Jan 26, 2026

Semantic Search at Scale: How We Transformed Product Retrieval at Joko

Let’s imagine you have an AI agent acting as your personal shopping assistant. You would want to talk to it the same way you would to a human: “I’m looking for a minimalist beige coat for fall, not too expensive” or “something that goes with my long red dress”.

From the user’s point of view, this feels straightforward. From a retrieval standpoint, it isn’t. These requests combine intent, constraints, and style preferences in a way that doesn’t match cleanly with product titles or structured attributes. Traditional keyword-based retrieval engines struggle with this: they often miss context, synonyms, and style preferences, and they treat “something that goes with my long red dress” as just another bag of words.

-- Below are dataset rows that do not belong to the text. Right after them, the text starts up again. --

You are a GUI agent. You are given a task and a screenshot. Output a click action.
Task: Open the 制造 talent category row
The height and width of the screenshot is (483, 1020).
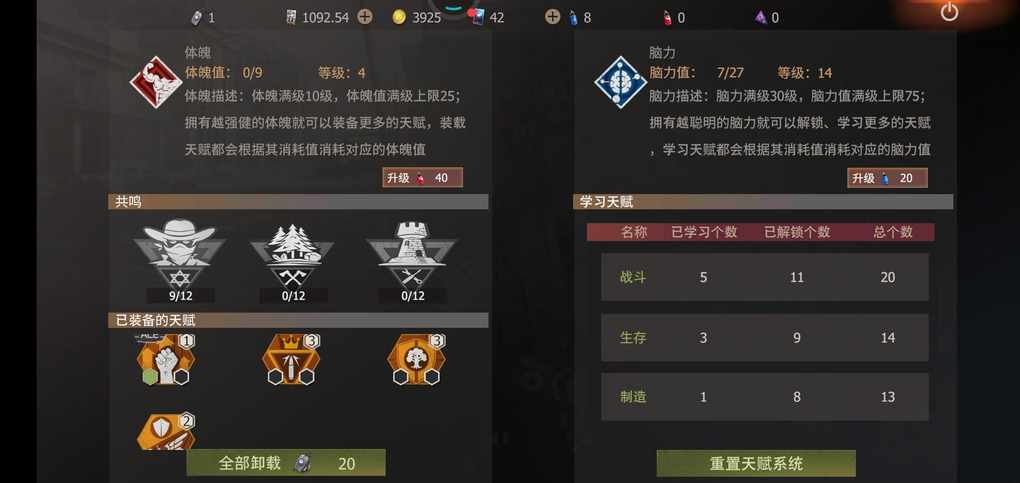pos(765,397)
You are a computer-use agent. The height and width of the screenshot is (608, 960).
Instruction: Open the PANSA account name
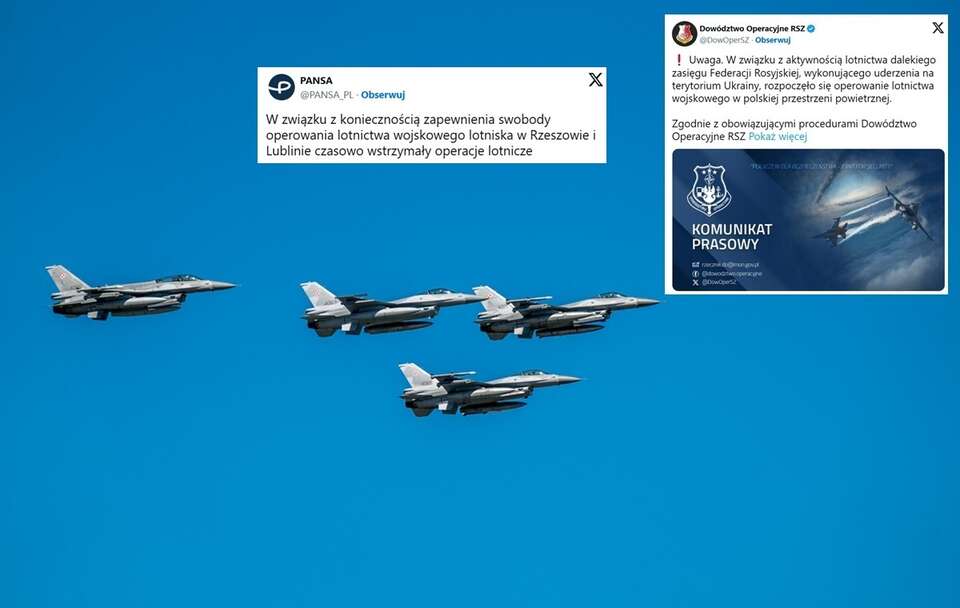coord(316,80)
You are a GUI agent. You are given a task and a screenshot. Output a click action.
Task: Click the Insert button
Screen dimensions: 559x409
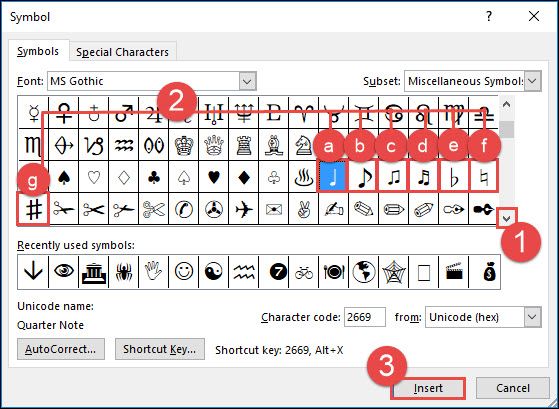coord(429,388)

At Joko, this challenge lies at the core of building Joko AI, our intelligent shopping assistant, which operates on a continuously updated catalog of over 200 million products from thousands of merchants. This system must handle complex natural-language queries, ensure fast and accurate retrieval, and maintain interactive response times, all while operating on our massive catalog of products.

In this article, we focus on one foundational question: how do you retrieve the right products at scale, fast, when user queries are vague, conversational, and stylistic?

We’ll walk through why classical keyword-based search pipelines fall short at this scale, how semantic (vector-based) search changes the retrieval paradigm, and what trade-offs emerge when moving from a prototype to a system that must serve millions of real users. We’ll also introduce a minimal semantic search proof of concept you can run yourself, designed to isolate the core retrieval mechanics without the complexity of full conversational systems.

🗝️ Why keyword search isn’t enough

At Joko AI’s core lies a product catalog with hundreds of millions of items from thousands of merchants. Its engine must understand natural-language shopping queries and return relevant results from this catalog almost instantly.

Earlier versions of our search method relied on a classical keyword-based pipeline. A query like “I’m looking for a minimalist beige coat for fall” would first be decomposed into explicit terms (e.g., “beige”, “coat”), and structured constraints (such as a price range). These signals were then used to query a full-text search engine to retrieve candidate products, apply filters, and re-rank results. Several steps in the pipeline relied on LLM calls, some executed in parallel to keep end-to-end latency within acceptable bounds.

This approach performs reasonably well when users type short, literal queries that match product metadata (e.g., “black Levi’s jeans”). However, it quickly shows its limits as queries become conversational or intent-heavy. Synonyms, paraphrases, and style-driven requests (e.g., “a minimalist beige coat for fall”) are hard to capture with plain keywords, especially when the catalog descriptions themselves are sparse, noisy, or inconsistent. The system must also juggle with multilingual input, brand names, and structured attributes such as sizes or categories, further complicating retrieval.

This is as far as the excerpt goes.